▶ DATA SUPPLIED
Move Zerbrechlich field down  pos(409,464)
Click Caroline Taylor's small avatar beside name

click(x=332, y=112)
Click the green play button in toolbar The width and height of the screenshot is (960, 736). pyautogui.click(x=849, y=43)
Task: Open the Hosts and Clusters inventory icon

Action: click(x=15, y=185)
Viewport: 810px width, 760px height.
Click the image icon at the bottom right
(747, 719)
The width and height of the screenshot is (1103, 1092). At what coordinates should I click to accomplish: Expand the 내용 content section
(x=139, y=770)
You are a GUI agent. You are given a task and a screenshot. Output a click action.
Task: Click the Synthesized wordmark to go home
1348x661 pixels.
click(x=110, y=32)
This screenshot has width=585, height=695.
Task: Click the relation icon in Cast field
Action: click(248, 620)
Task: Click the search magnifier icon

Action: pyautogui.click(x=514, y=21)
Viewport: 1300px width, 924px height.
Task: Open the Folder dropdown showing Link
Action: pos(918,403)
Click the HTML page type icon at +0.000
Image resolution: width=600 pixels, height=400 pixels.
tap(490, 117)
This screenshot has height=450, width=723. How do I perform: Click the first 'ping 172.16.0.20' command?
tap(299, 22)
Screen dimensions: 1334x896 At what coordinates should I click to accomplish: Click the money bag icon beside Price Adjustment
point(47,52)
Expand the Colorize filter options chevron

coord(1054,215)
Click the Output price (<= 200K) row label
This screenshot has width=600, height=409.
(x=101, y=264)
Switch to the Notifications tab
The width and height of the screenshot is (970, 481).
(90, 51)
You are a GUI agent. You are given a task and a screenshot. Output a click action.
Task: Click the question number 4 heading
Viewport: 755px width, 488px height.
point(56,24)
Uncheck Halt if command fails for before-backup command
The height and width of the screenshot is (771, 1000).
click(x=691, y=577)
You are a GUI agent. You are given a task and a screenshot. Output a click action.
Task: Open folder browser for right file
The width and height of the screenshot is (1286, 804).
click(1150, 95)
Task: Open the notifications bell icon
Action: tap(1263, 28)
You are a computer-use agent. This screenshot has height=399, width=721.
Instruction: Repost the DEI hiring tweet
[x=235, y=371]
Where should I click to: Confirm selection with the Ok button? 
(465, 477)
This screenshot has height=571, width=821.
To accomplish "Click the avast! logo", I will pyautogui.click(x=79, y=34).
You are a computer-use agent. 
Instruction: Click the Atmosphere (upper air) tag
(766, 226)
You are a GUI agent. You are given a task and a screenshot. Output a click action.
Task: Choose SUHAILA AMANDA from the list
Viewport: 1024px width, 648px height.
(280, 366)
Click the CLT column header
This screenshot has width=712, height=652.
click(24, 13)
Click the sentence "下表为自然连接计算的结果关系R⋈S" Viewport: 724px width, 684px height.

▶ YOUR TASK
Type out the entire listing again, matching every line exactly.

▶ ANSWER TO THE EXERCISE
Move Zerbrechlich field down  pos(409,464)
Click Caroline Taylor's small avatar beside name

click(x=332, y=112)
Click the green play button in toolbar The width and height of the screenshot is (960, 736). pyautogui.click(x=849, y=43)
Task: Open the Hosts and Clusters inventory icon

Action: click(x=15, y=185)
Viewport: 810px width, 760px height.
Click the image icon at the bottom right
(747, 719)
The width and height of the screenshot is (1103, 1092). At what coordinates should I click to accomplish: Expand the 내용 content section
(x=139, y=770)
You are a GUI agent. You are given a task and a screenshot. Output a click action.
Task: Click the Synthesized wordmark to go home
1348x661 pixels.
click(x=110, y=32)
This screenshot has width=585, height=695.
Task: Click the relation icon in Cast field
Action: click(248, 620)
Task: Click the search magnifier icon

Action: pyautogui.click(x=514, y=21)
Viewport: 1300px width, 924px height.
Task: Open the Folder dropdown showing Link
Action: pos(918,403)
Click the HTML page type icon at +0.000
Image resolution: width=600 pixels, height=400 pixels.
tap(490, 117)
This screenshot has height=450, width=723. How do I perform: Click the first 'ping 172.16.0.20' command?
tap(299, 22)
Screen dimensions: 1334x896 At what coordinates should I click to accomplish: Click the money bag icon beside Price Adjustment
point(47,52)
Expand the Colorize filter options chevron

coord(1054,215)
Click the Output price (<= 200K) row label
This screenshot has width=600, height=409.
(x=101, y=264)
Switch to the Notifications tab
The width and height of the screenshot is (970, 481).
(90, 51)
You are a GUI agent. You are given a task and a screenshot. Output a click action.
Task: Click the question number 4 heading
Viewport: 755px width, 488px height.
point(56,24)
Uncheck Halt if command fails for before-backup command
The height and width of the screenshot is (771, 1000).
click(x=691, y=577)
You are a GUI agent. You are given a task and a screenshot. Output a click action.
Task: Open folder browser for right file
The width and height of the screenshot is (1286, 804).
click(1150, 95)
Task: Open the notifications bell icon
Action: tap(1263, 28)
You are a computer-use agent. This screenshot has height=399, width=721.
Instruction: Repost the DEI hiring tweet
[x=235, y=371]
Where should I click to: Confirm selection with the Ok button? 
(465, 477)
This screenshot has height=571, width=821.
To accomplish "Click the avast! logo", I will pyautogui.click(x=79, y=34).
You are a computer-use agent. 
Instruction: Click the Atmosphere (upper air) tag
(766, 226)
You are a GUI agent. You are given a task and a screenshot. Output a click action.
Task: Choose SUHAILA AMANDA from the list
Viewport: 1024px width, 648px height.
(280, 366)
Click the CLT column header
This screenshot has width=712, height=652.
click(24, 13)
Click the sentence "下表为自然连接计算的结果关系R⋈S" Viewport: 724px width, 684px height.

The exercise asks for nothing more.